**TEXT BLOCK:**
-- start --

The exposure of a journalist of the German magazine, Der Spiegel, Claas Relotius, who falsified materials for his articles, was a real shock and sharply raised the issue of the availability of effective tools for controlling misinformation in the media community.

Relotius’ case is impressive. He managed not only to fool his readers and colleagues over the years but also spread lies and fabrications. He made a brilliant career and achieved a high degree of professional recognition. The winner of the European Press Award in 2017, the CNN Award in 2014, the German Reporter Award in 2013, 2015, 2016, 2018, Claas Relotius admitted that at least 14 of his reports were fake. Some of them were also nominated for and received journalism awards.

It is noteworthy that even after the exposure of Relotius, the management of Der Spiegel supported him for some time, stating that the journalist had become a victim of slander, and only after the emergence of irrefutable evidence, was forced to admit deception. In December 2018, Relotius was dismissed from Der Spiegel and his numerous journalistic awards were withdrawn.

The scandal became geopolitical after the US ambassador to Germany, Richard Grenell, in an open letter accused Der Spiegel of “anti-Americanism” and actual support of Relotius in inventing negative stories about the United States, which constituted an essential part of his reports. Grenell also called for an independent investigation into the breach of journalistic standards by the Der Spiegel editorial board, which did not carry out any verification of the facts contained in Relotius’s articles nor those by other journalists. In his reply, the editor-in-chief of the magazine acknowledged the violation of standards but denied the existence of any anti-American bias on the editorial board.

Criticism of Der Spiegel’s political scandals were once loud but today are forgotten. In the early 1960s, the magazine published a series of investigations by journalist Conrad Ahlers, who severely criticized and accused the then German Defense Minister Franz Josef Strauss, who was also chairman of the Christian Social Union, a key German center-right party, of unprofessionalism and corruption. The peak of the confrontation was in October 1962 after the publication by the magazine that the Defense Ministry, according to the Federal Republic of Germany, was allegedly unprepared for Soviet aggression. The consequences of the scandal, known as Spiegel-Affäre, led to the reformation of the parliamentary coalition and Straus’s resignation.

-- end --

**REQUEST A:** In the text about the Der Spiegel scandal, in what month and year was Relotius dismissed from the magazine?

**RECORDS PROVIDED:**
-- start --

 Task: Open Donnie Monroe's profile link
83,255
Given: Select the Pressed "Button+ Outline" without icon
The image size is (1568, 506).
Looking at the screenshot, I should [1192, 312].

-- end --

**REQUEST B:** Extract all of the entries above word for word, including their answers.

**PROBLEM SOLUTION A:** December 2018.

**PROBLEM SOLUTION B:**
 Task: Open Donnie Monroe's profile link
83,255
Given: Select the Pressed "Button+ Outline" without icon
The image size is (1568, 506).
Looking at the screenshot, I should [1192, 312].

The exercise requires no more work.